HALCON imaging software is used in the customized software application, which analyzes the image to ascertain if every ice cream is the correct size.
The system is using several HALCON operators:
- gen_ellipse: Creating a region of interest for each ice cream, as they always came in the same position;
- reduce_domain: Restrict the image domain to analyze each ice cream separately;
- threshold: Used to suppress the background;
- connection: Used to create a single entity, namely ice cream, from many pixels which define the image;
- fill_up: It is assumed that an ice cream contour may have inside pixels that have not been highlighted, so the ice contour is filled up;
- area_center: Measure the area of the created object (ice cream) and check if it has a certain size, which means the area is OK in terms of quality.
The system is able to check up to 1,000 ice creams per minute. In the front end of the software application, the operator can select from a drop down menu for product changeover, and receives continuous feedback from the detection system about the production process. If some ice creams are detected as defective, an alarm is triggered for a real time removal from the production line.
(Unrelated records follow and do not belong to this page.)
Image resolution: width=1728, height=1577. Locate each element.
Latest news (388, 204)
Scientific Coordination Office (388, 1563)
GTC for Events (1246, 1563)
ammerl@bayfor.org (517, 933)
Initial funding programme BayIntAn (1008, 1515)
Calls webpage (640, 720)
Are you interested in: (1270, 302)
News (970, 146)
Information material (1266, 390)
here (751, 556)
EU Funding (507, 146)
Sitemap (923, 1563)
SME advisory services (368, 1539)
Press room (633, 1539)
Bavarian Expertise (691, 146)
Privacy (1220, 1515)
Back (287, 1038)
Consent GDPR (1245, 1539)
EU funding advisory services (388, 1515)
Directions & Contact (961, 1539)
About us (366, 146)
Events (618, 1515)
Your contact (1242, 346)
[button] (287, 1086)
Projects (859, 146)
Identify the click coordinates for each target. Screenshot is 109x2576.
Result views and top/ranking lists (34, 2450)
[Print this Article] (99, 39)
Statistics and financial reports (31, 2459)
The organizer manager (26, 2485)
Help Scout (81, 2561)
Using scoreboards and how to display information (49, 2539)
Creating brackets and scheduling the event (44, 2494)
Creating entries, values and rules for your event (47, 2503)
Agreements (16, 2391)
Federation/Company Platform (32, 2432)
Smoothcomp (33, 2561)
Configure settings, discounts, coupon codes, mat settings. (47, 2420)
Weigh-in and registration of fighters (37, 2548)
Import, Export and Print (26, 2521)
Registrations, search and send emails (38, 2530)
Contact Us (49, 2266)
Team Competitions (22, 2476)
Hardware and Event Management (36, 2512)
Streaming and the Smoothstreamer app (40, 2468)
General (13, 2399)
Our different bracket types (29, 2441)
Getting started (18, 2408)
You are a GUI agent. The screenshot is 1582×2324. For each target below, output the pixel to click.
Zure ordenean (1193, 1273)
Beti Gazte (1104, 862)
The application stores all gathered data in a database, which may be connected with company’s ERP for statistical purposes and enhanced traceability. Beside significant savings achieved by automating the quality control process, the solution implemented by PHILRO Industrial at Betty Ice ice cream factory leads to a significant reduction in the defective products rate, which will increase Betty Ice’s customers’ satisfaction and brand reputation.
Images at right show ice cream images before processing (top) and after (bottom).